- Bank of America joined a growing list of groups objecting to mortgage servicer Ditech Holdings' plan to sell its reverse mortgage business amid its second bankruptcy filing in the past two years. The average age of people holding the reverse mortgages is 81, and the loan is a primary source of income for many of them, court documents show. "Any interruption in the servicing of these reverse mortgage loans could have severe consequences for these borrowers," the bank said in its filing. Bank of America owns the loans.
New York Attorney General Letitia James filed a brief to prevent Ditech’s bankruptcy filing. "Bankruptcy Court should never be used as a tool to unjustly oust New Yorkers from their homes," James said in a press release Tuesday. The company has more than 880 foreclosure actions pending across the state. The Justice Department's U.S. Trustee Program has appointed the Consumer Creditors' Committee to represent affected homeowners.
- The objection marks a turnabout for Bank of America, which has paid more than $50 billion through 2014 to settle claims related to subpar mortgages, often connected to its 2008 purchase of Countrywide Financial.
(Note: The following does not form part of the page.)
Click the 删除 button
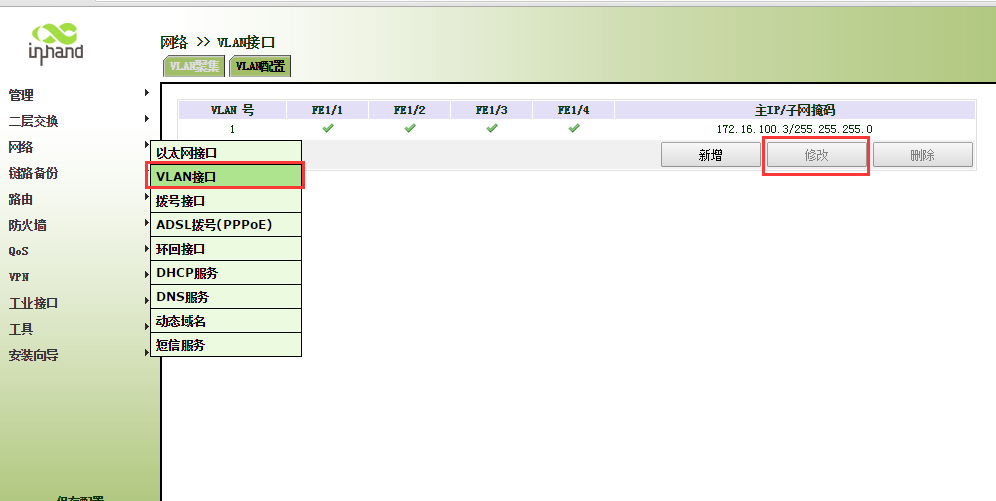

Bank of America and Ditech have an entangled history. Ditech's predecessor, Walter Investment Management, bought servicing rights for a Bank of America portfolio of more than 650,000 loans in 2013. The bank recently agreed to pay Ditech $7.6 million to settle a dispute over expenses connected to that deal.
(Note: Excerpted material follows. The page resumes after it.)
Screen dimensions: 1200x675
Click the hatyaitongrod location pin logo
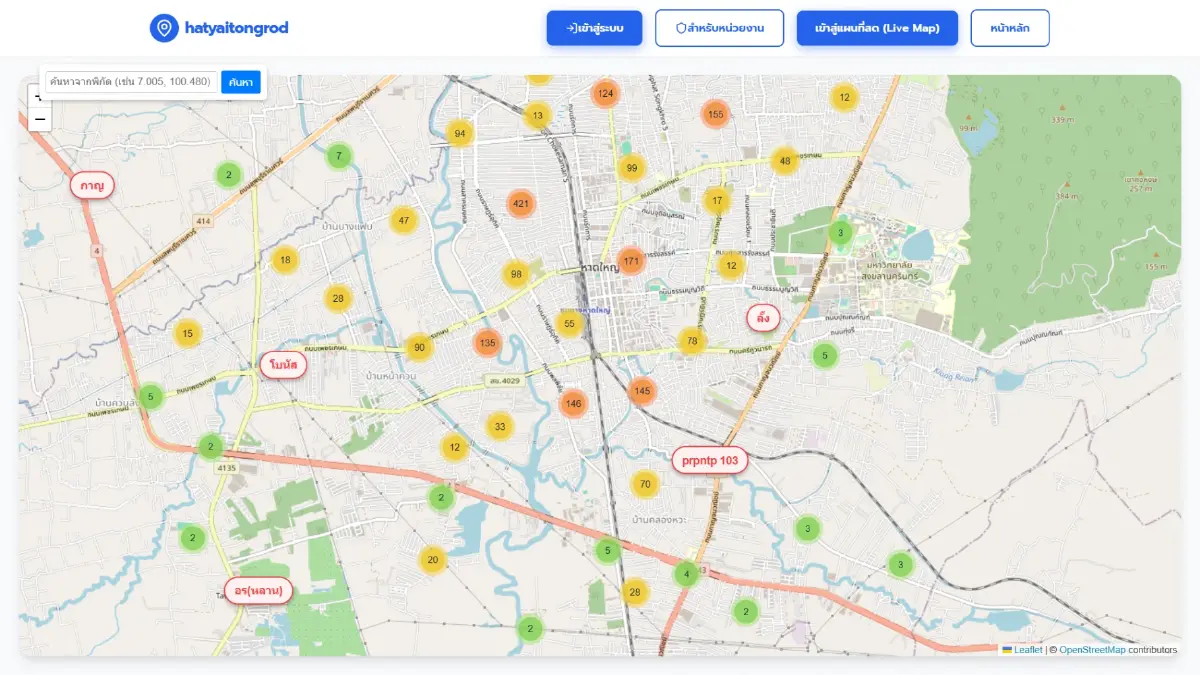164,28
Servicing a reverse mortgage is more complicated than for a conventional home loan, the bank's filing shows. Beyond handling borrowers' requests for money, the process also involves paying taxes and insurance and communicating with heirs when a borrower dies. And Ditech's Reverse Mortgage Solutions has been the only point of contact some borrowers have had on the mortgage for years, the filing shows.
The bank said it has tried to ensure those services are maintained. But without a new contract, borrowers may wind up with loans that aren't serviced properly or funded in a timely way. Ditech "should not be allowed to walk away from this protected class of borrowers," the bank said.
A confirmation hearing on the bankruptcy plan is slated for Aug. 7.
Complaints from borrowers mounted this year, when Ditech tried to reach agreements to sell its businesses. Some homeowners sued and attorneys general from Colorado, Washington, Nevada, Iowa, Oregon and New York objected to Ditech's bankruptcy plan.
"Housing is a right, and we will continue to use every legal tool at our disposal to stand up for homeowners and to protect their rights," James said.